■ **Assignment**
All entries must be transcribed exactly, down to the last character.

======== Supplied records

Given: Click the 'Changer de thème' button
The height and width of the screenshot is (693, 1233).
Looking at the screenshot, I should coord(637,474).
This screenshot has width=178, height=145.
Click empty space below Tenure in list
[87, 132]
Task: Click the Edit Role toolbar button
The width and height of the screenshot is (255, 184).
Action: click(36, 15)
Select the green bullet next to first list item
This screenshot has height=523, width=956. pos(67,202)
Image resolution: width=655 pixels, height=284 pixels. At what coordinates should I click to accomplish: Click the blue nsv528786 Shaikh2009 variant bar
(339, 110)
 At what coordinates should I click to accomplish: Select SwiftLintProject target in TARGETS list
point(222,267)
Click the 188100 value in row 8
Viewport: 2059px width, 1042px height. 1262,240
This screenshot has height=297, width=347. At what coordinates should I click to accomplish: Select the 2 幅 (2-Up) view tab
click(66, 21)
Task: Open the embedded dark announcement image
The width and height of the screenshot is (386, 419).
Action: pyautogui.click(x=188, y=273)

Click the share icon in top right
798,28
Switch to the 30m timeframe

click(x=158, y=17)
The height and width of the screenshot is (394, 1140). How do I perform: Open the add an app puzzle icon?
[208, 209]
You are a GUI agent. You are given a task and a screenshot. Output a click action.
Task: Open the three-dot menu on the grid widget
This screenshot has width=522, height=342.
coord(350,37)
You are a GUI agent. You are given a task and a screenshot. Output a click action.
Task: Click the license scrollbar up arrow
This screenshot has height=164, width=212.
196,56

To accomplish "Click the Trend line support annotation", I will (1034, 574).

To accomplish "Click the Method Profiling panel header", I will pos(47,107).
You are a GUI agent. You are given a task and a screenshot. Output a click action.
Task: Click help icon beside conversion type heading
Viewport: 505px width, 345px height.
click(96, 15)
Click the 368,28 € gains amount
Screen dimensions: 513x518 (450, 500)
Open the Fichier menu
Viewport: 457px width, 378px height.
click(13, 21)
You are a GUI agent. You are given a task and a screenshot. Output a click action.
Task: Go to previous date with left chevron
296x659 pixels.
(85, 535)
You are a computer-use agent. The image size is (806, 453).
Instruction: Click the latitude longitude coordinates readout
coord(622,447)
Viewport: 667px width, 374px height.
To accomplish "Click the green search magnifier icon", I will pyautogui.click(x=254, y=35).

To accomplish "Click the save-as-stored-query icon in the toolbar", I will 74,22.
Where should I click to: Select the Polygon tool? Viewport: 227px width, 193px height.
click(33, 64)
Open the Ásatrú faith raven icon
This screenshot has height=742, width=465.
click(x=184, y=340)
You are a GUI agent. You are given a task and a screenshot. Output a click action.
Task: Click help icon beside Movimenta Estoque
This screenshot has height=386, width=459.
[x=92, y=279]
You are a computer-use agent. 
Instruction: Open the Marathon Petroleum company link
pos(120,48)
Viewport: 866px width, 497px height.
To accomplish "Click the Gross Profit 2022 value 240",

================

■ **Written response**
Given: Click the 'Changer de thème' button
The height and width of the screenshot is (693, 1233).
Looking at the screenshot, I should coord(637,474).
This screenshot has width=178, height=145.
Click empty space below Tenure in list
[87, 132]
Task: Click the Edit Role toolbar button
The width and height of the screenshot is (255, 184).
Action: click(36, 15)
Select the green bullet next to first list item
This screenshot has height=523, width=956. pos(67,202)
Image resolution: width=655 pixels, height=284 pixels. At what coordinates should I click to accomplish: Click the blue nsv528786 Shaikh2009 variant bar
(339, 110)
 At what coordinates should I click to accomplish: Select SwiftLintProject target in TARGETS list
point(222,267)
Click the 188100 value in row 8
Viewport: 2059px width, 1042px height. 1262,240
This screenshot has height=297, width=347. At what coordinates should I click to accomplish: Select the 2 幅 (2-Up) view tab
click(66, 21)
Task: Open the embedded dark announcement image
The width and height of the screenshot is (386, 419).
Action: pyautogui.click(x=188, y=273)

Click the share icon in top right
798,28
Switch to the 30m timeframe

click(x=158, y=17)
The height and width of the screenshot is (394, 1140). How do I perform: Open the add an app puzzle icon?
[208, 209]
You are a GUI agent. You are given a task and a screenshot. Output a click action.
Task: Open the three-dot menu on the grid widget
This screenshot has width=522, height=342.
coord(350,37)
You are a GUI agent. You are given a task and a screenshot. Output a click action.
Task: Click the license scrollbar up arrow
This screenshot has height=164, width=212.
196,56

To accomplish "Click the Trend line support annotation", I will (1034, 574).

To accomplish "Click the Method Profiling panel header", I will pos(47,107).
You are a GUI agent. You are given a task and a screenshot. Output a click action.
Task: Click help icon beside conversion type heading
Viewport: 505px width, 345px height.
click(96, 15)
Click the 368,28 € gains amount
Screen dimensions: 513x518 (450, 500)
Open the Fichier menu
Viewport: 457px width, 378px height.
click(13, 21)
You are a GUI agent. You are given a task and a screenshot. Output a click action.
Task: Go to previous date with left chevron
296x659 pixels.
(85, 535)
You are a computer-use agent. The image size is (806, 453).
Instruction: Click the latitude longitude coordinates readout
coord(622,447)
Viewport: 667px width, 374px height.
To accomplish "Click the green search magnifier icon", I will pyautogui.click(x=254, y=35).

To accomplish "Click the save-as-stored-query icon in the toolbar", I will 74,22.
Where should I click to: Select the Polygon tool? Viewport: 227px width, 193px height.
click(33, 64)
Open the Ásatrú faith raven icon
This screenshot has height=742, width=465.
click(x=184, y=340)
You are a GUI agent. You are given a task and a screenshot. Output a click action.
Task: Click help icon beside Movimenta Estoque
This screenshot has height=386, width=459.
[x=92, y=279]
You are a computer-use agent. 
Instruction: Open the Marathon Petroleum company link
pos(120,48)
Viewport: 866px width, 497px height.
To accomplish "Click the Gross Profit 2022 value 240",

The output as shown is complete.